Отрицаемый романтизм здесь – это и поэтический стиль футуризма, и культ личности поэта, уходящий корнями в сознательную имитацию Пушкина. В данном случае рассказчик передает взгляды литературной критики 1920-х годов, видевшей истоки футуризма у романтиков[205]. Но в вышеприведенном отрывке рассказчик не столько отрицает романтизм, сколько отказывается от того, что он позже охарактеризует «зрелищным пониманием биографии», – он возражает против того, чтобы поэт становился символом собственного творчества, против нарочитого образа «харизматического поэта». Пастернак в роли рассказчика утверждает, что сила, вызвавшая к жизни «Сестру мою жизнь» была больше его собственной личности. Это утверждение отсылает к бергсонианскому определению – Бергсон был популярен среди университетских однокурсников Пастернака – жизни как силы, постигаемой лишь интуитивно, где субъект и объект неразделимы [Aucouturier 1979: 340–341].

Когда в 1932 году Цветаева пишет о различии между Пастернаком и Маяковским в очерке «Эпос и лирика современной России», она использует противоположные по смыслу метафоры: для Пастернака – поглощение, для Маяковского – отдача: «Пастернак – поглощение, Маяковский – отдача. Маяковский – претворение себя в предмете, растворение себя в предмете. Пастернак – претворение предмета в себя, растворение предмета в себе […]» [Цветаева 1994, 5: 380].

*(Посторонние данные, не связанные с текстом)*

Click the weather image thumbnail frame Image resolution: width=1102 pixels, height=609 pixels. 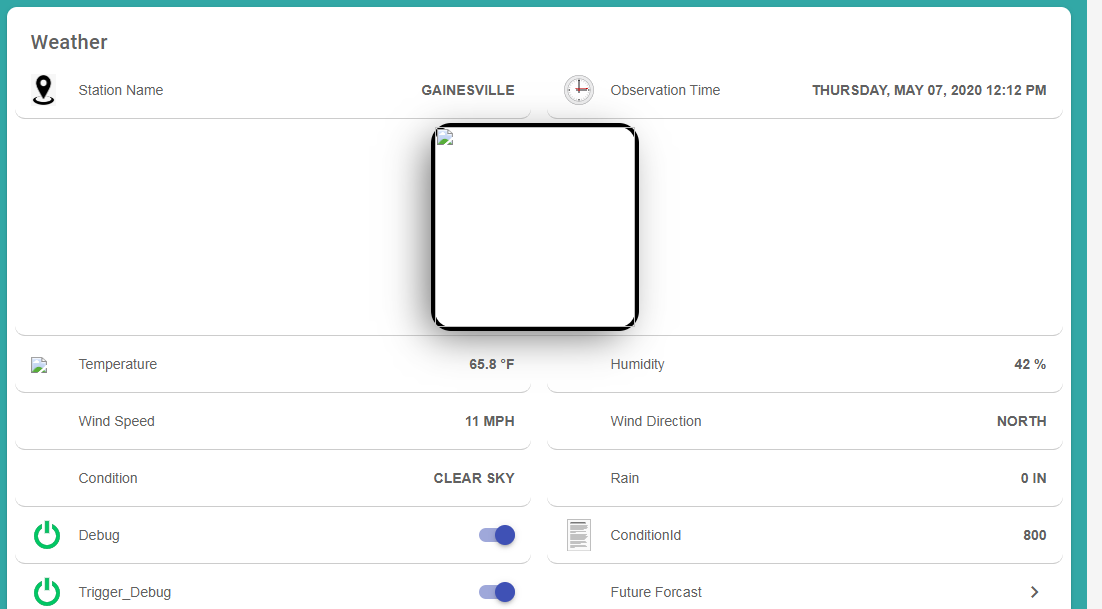point(535,227)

Эти метафоры вторят мыслям рассказчика в «Охранной грамоте» о разнице между ним и его прежним кумиром Маяковским. Еще одна метафора, которой Цветаева описывает Пастернака – уподобление его губке, поглощающей и трансформирующей материал: «Напоминаю, что губка Пастернака – сильно окрашивающая. Все, что вобрано ею, никогда уже не будет тем, чем было» [Цветаева 1994, 5: 382].

Эти метафоры заново обобщают отношение рассказчика к себе, а следующая череда цветаевских метафор визуально передает силу поэтической личности Маяковского:

Маяковский безличен, он стал вещью, живописуемой. Маяковский, как имя, собирательное. Маяковский, это кладбище войны и мира, это родины Октября, это Вандомский столп, задумавший жениться на площади Конкорд […] Это последний Крым, это тот последний Врангель […] Маяковского нет. Есть – эпос. [Цветаева 1994, 5: 380].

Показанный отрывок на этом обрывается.